When I lived in L.A., all anyone would talk about after an earthquake was the earthquake. “Did you feel that last night?” “What were you doing when the ground started shaking?” “Anything get knocked off shelves in your place?” Completely understandable, but it generally lasted a day or so and then conversation drifted to other things. No so with COVID. The virus is digging in its proverbial nucleic acids and there’s no escaping it. For instance:

  • The baseball season (if you can call it that) started and normally, baseball is a great topic for casual conversation. When the Yankees played the Mets in the pre-season, I was able to say to Mets fan I knew how impressed I was with the Mets; I was surprised that managed to score 3 runs in that 2-game series. But if you talk baseball now, the conversation turns to how strange the season is thanks to COVID, and how stupid major league baseball was for even holding a season. What’s happened with the Marlins was entirely predictable.
  • “What are you doing for your summer vacation?” is a non-starter. Many people are spending their summers looking for jobs that just aren’t there. Talk of vacation leads to talk of the travel industry and how it has been decimated by COVID.
  • “Any good shows you’ve been watching lately?” I’m not a big TV watcher, but I’ve discovered that even television and movies have ben affected by COVID.
  • Ask what someone’s reading and they are likely as not to say John M. Barry’s The Great Influenza.
  • Even the normally innocuous weather will lead to discussions of COVID. In my area, we set a record for the most number of July days above 90 degrees. Pools are closed or limited so you can’t escape the heat in a pool. People are stuck indoors and at their wits end because of the virus.

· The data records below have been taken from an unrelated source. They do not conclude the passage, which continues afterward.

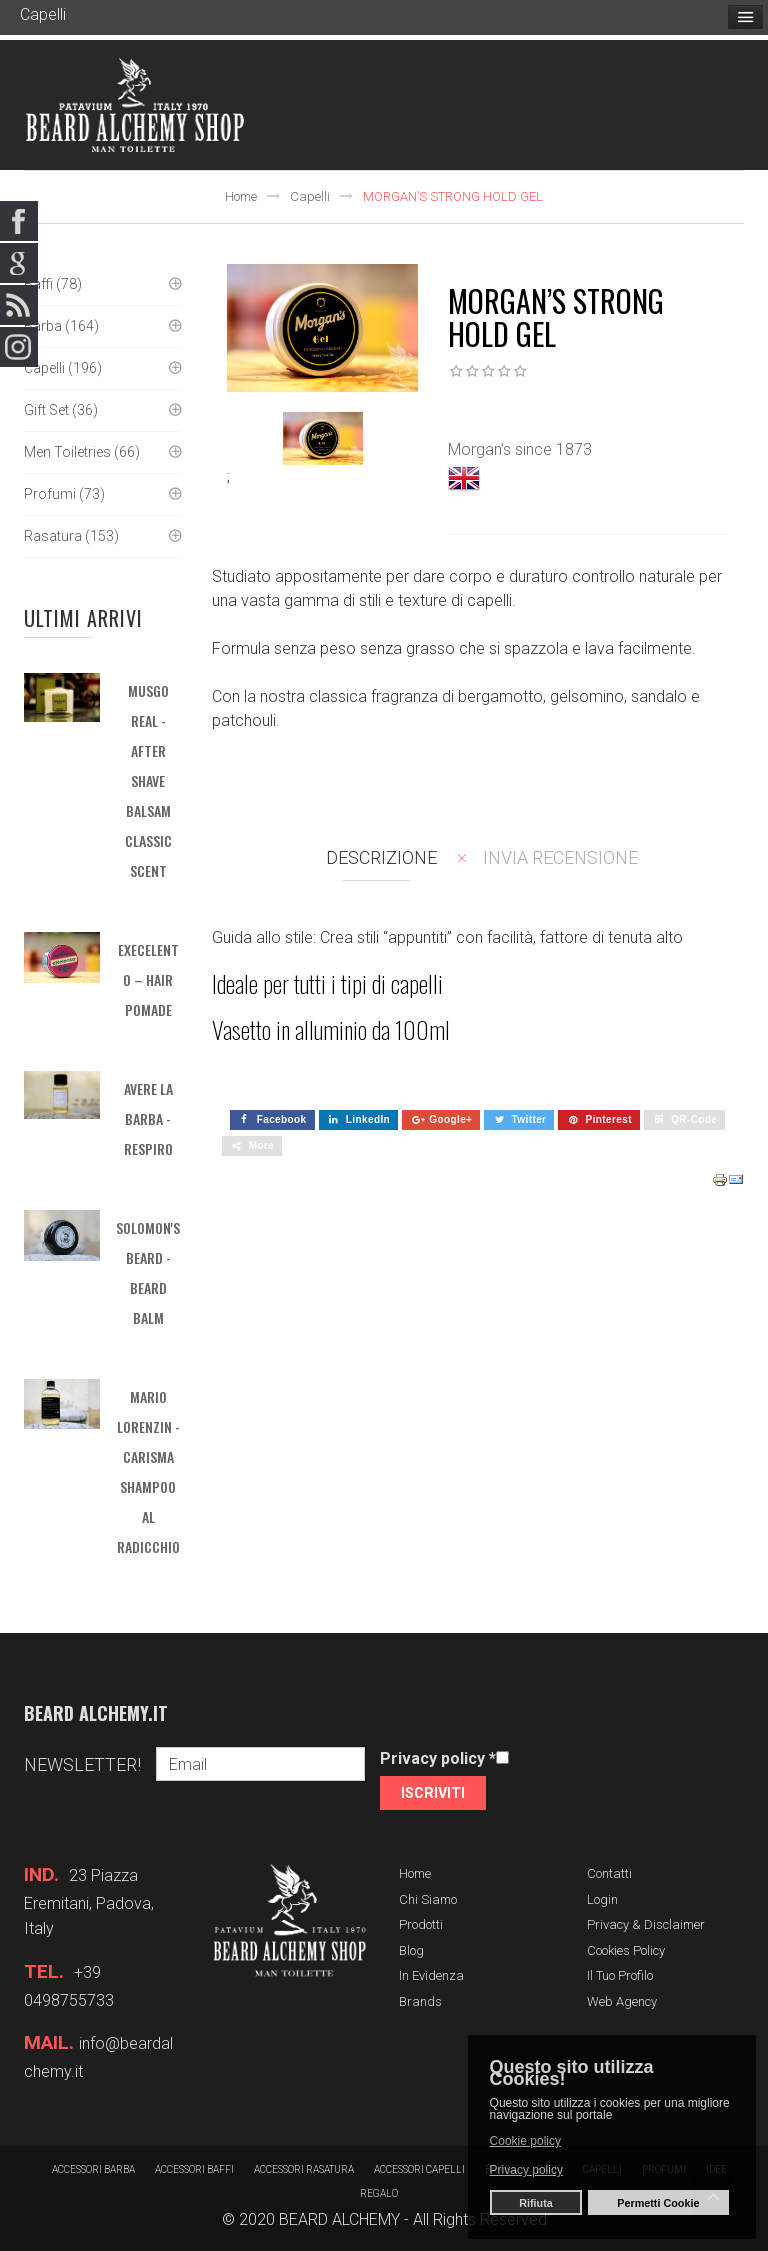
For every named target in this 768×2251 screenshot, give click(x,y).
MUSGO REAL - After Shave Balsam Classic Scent (148, 780)
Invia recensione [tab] (560, 857)
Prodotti (421, 1924)
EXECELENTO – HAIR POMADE (148, 979)
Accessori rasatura (304, 2169)
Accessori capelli (419, 2169)
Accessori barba (93, 2169)
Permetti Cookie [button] (658, 2203)
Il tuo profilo (620, 1975)
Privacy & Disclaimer (646, 1924)
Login (602, 1899)
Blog (411, 1950)
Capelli (310, 196)
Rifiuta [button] (536, 2203)
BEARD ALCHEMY (339, 2219)
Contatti (609, 1873)
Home (241, 196)
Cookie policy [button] (525, 2141)
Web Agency (622, 2001)
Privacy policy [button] (526, 2170)
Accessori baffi (194, 2169)
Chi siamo (428, 1899)
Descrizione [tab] (381, 857)
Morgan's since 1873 (520, 449)
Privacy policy (438, 1758)
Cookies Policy (626, 1950)
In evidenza (431, 1975)
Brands (420, 2001)
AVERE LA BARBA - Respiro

I need a break from it. I don’t mean to suggest I want to bury my head in the sand and pretend the virus isn’t there. There’s no way to do that. And I don’t mean to suggest that other people should give up talking about COVID just because I am sick of it. But I’d love to have a conversation about something other than COVID. Each time such a conversation begins, a part of me is crestfallen. How many times can I repeat the same things over and over again? I know that people like to gossip and commiserate, but for me it has reached Groundhog Day proportions of repetitiveness.

Maybe what I should do is create an FAQ here on the blog, and have little cards printed up with a QR code and URL that I can hand out when the conversation inevitably turns to COVID.

4 comments

  1. The constant references and news can definitely be overwhelming. On the plus side, I think I’ve become accustomed to having our kids around all the time (they’re in the middle of their eternal Summer vacation), and I think we’ll also look back on this time as a period where we also had the opportunity to spend more quality time together than we would have otherwise.